Deadly impact of pollution on Black families in South London
Black pregnant women in South London have a higher risk of stillborn births as they are disproportionately more likely to breathe detrimental levels of air pollution.
Pollution exposure also makes it more likely to give birth to premature or underweight babies and increases maternal depressive symptoms.
The daughter of Agnes Agyepong, a Lewisham mother-of-three and founder of Global Black Maternal Health, was hospitalised with community acquired pneumonia at four-years-old.
“Nobody had listened to me,” Agyepong said as countless trips to the doctors about her daughter’s coughing and runny nose only resulted in allergen tests.
“By the third time she went into hospital… her school had to call me as she was slumped over in the sports hall while all the children were playing. She had no energy.”
It was at this point that Agyepong made the link with the death of Ella Adoo-Kissi-Debrah’s from a fatal asthma attack in Lewisham.
Like Agyepong's daughter, Adoo-Kissi-Debrah was continually tested with no mention of air pollution, having acquired a chest infection at seven years old.
She died age nine.
Ella Adoo-Kissi-Debrah was the first person worldwide to have air pollution listed as a cause of death on her death certificate, as attributed in Southwark’s Coroner’s Court.
“Their lives are being put at risk just because they want to go to school…. I realised this story is now not just about Ella. It’s become a lot bigger than that now,” Agyepong said.
Both Ella’s death and her daughter’s story inspired Agnes Agyepong to create the first study with Impact on Urban Health, to understand the attitudes and behaviour of Black mothers in understanding air pollution.
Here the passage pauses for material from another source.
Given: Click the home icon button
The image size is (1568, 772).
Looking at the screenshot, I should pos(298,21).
3 POLLUTANTS RESPONSIBLE FOR AIR QUALITY
Source: photographer695
Source: photographer695
NO2
Nitrogen Dioxide is found in areas with vehicle traffic. It affects organ and neurodevelopment during pregnancy, adult lung decline and is linked with new onset asthma in children.
Source: Roberta Taylor
Source: Roberta Taylor
PM10
Particulate matter larger than PM2.5 which also come from the built environment. These affect lung development during pregnancy and early childhood, adult lung decline and chronic inflammation.
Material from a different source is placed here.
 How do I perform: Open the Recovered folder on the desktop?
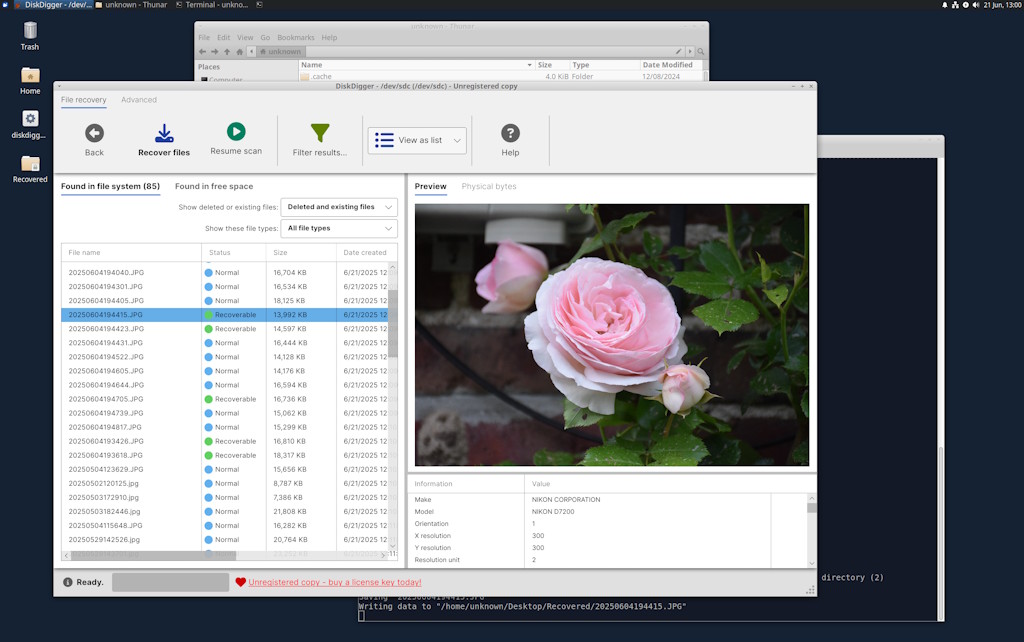click(29, 165)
Agyepong and Adoo-Kissi-Debrah are not the only families facing the disproportionate impact of air pollution on their health. South London Resident Celeste Smith, who had her first child in January 2021, also shared her story.
Celeste's Story:
“I live on top of a traffic light junction, so battle with both air and noise pollution daily. We've lived here for the past 5 years. I was pregnant in 2020 during the pandemic (which had the effect of obviously reducing the amount of traffic and noise in the area) and had my first child in Jan 2021. The respite of reduced cars on the road and at the traffic junction made me feel a bit safer during my pregnancy, but it has always been a concern for my little girl that she is growing up above a traffic light, where cars are constantly stopping and passing. On top of this, the walk to the nursery is down a busy road, and the nursery itself is on a main road. It feels like there is no escape. We have tried selling, but because we live in a flat, there have been impacts on the value of the property since the cladding crisis, meaning we are economically trapped in what we know to be an unhealthy environment. It is not how I wanted my little girl to begin life. And with the cost-of-living crisis and recession setting in, I can't see the situation changing any time soon.”
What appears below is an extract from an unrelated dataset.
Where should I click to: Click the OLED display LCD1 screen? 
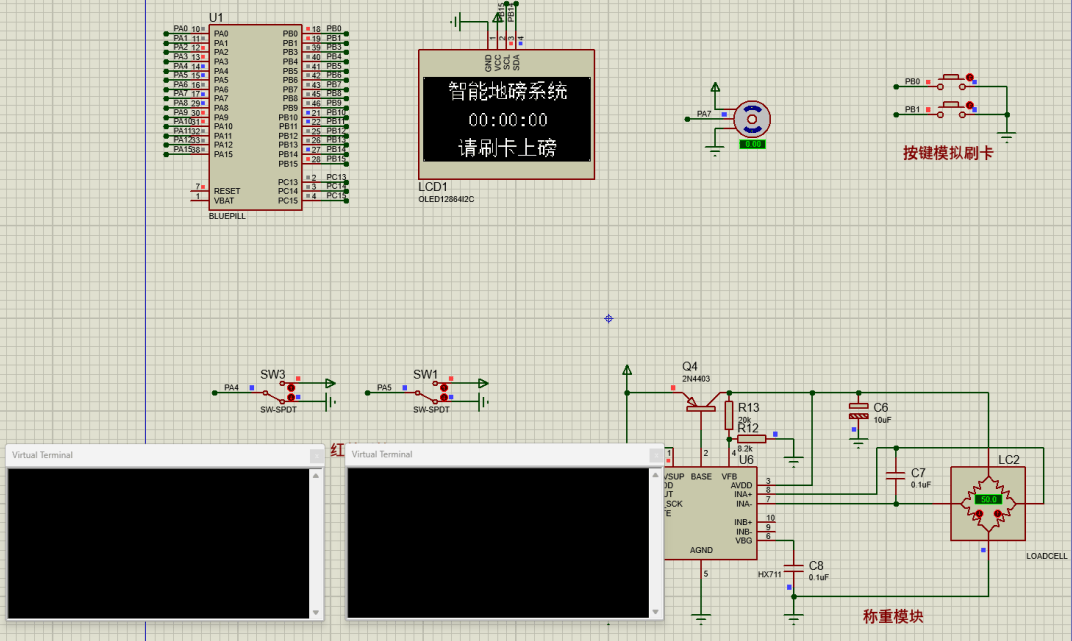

Lambeth, Southwark and Lewisham are amongst the boroughs which emit significantly more than the WHO guidance for levels of three key pollutants - NO2, PM2.5 and PM10 - per year.
Black people are more likely to live in economically deprived urban areas - treated as ‘sacrifice areas’ - where low cost housing is located near incinerators but far from green spaces, according to The Runnymede Trust.
A black British baby is 80% more likely to die, and an Asian British baby is 60% more likely, due to increased levels of air pollution, according to Dr Karen Joash of Royal College of Obstetricians and Gynaecologist.
Dr Joash said: “This isn't down to socioeconomic status. The maternal mortality ratio is out of control in some urban areas, and this is down to geography and the air pollution these communities of black women breathe in daily.”
So-called ‘fetal programming’ occurs as perinatal exposure to pollution causes persistent metabolic and physiological changes in the fetus through genetic profiles, Dr Joash explains. Children then have a higher risk of dying or having chronic health issues like cardiovascular disease or asthma.
According to London Air, 9,400 premature deaths across all ages in London are due to long-term exposure of air pollution.